Use EluRyng exactly as prescribed. 

  • EluRyng is used in a 4-week cycle. 
    • Insert 1 EluRyng in the vagina and keep it in place for 3 weeks (21 days). 

      Regularly check that EluRyng is in your vagina (for example, before and after intercourse) to ensure that you are protected from pregnancy.

    • Remove the EluRyng for a 1-week break (7 days). During the 1-week break (7 days), you will usually have your menstrual period. 

      Note: Insert and remove EluRyng on the same day of the week and at the same time: 

      • For example, if you insert your EluRyng on a Monday at 8:00 am, you should remove it on the Monday 3 weeks later at 8:00 am. 
      • After your 1-week (7 days) break, you should insert a new EluRyng on the next Monday at 8:00 am. 
  • While using EluRyng, you should not use certain female barrier contraceptive methods such as a vaginal diaphragm, cervical cap or female condom as your back-up method of birth control because EluRyng may interfere with the correct placement and position of a diaphragm, cervical cap or female condom. 
  • Ring breakage has occurred when also using a vaginal product such as a lubricant or treatment for infection. Use of spermicides or vaginal yeast products will not make EluRyng less effective at preventing pregnancy. 
  • Use of tampons will not make EluRyng less effective or stop EluRyng from working. 
  • If EluRyng has been left inside your vagina for more than 4 weeks (28 days), you may not be protected from pregnancy and you should see your healthcare provider to be sure you are not pregnant. Until you know the results of your pregnancy test, you should use an extra method of birth control, such as male condoms with spermicide, until the new EluRyng has been in place for 7 days in a row. 
  • Do not use more than 1 EluRyng at a time. Too much hormonal birth control medicine in your body may cause nausea, vomiting, or vaginal bleeding. 
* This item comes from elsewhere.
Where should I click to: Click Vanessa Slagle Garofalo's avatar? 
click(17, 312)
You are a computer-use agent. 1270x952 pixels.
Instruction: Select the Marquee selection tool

Your healthcare provider should examine you at least 1 time a year to see if you have any signs of side effects from using EluRyng.

EluRyng Dosage

Use this medication exactly as prescribed by your doctor. Follow the directions on your prescription label carefully.

EluRyng is a non-biodegradable, flexible, transparent, colorless to almost colorless, combination contraceptive vaginal ring. It contains 11.7mg of etonogestrel and 2.7mg of ethinyl estradiol. When placed in the vagina, each ring releases on average 0.120mg/day of etonogestrel and 0.015mg/day of ethinyl estradiol over a three-week period of use.

EluRyng Overdose

If you use too much EluRyng, call your healthcare provider or local Poison Control Center, or seek emergency medical attention right away.

Other Requirements

  • Store EluRyng at room temperature between 68°F to 77°F (20°C to 25°C). 
  • Store EluRyng at room temperature for up to 4 months after you receive it. Throw EluRyng away if the expiration date on the label has passed. 
  • Do not store EluRyng above 86°F (30°C). 
  • Avoid direct sunlight. 
  • Place the used EluRyng in the re-closable foil pouch and properly throw it away in your household trash out of the reach of children and pets. Do not flush your used EluRyng down the toilet. 

Keep EluRyng and all medicines out of the reach of children.

EluRyng FDA Warning


Cigarette smoking increases the risk of serious cardiovascular events from combination hormonal contraceptive (CHC) use. This risk increases with age, particularly in women over 35 years of age, and with the number of cigarettes smoked. For this reason, CHCs, including EluRyng, should not be used by women who are over 35 years of age and smoke.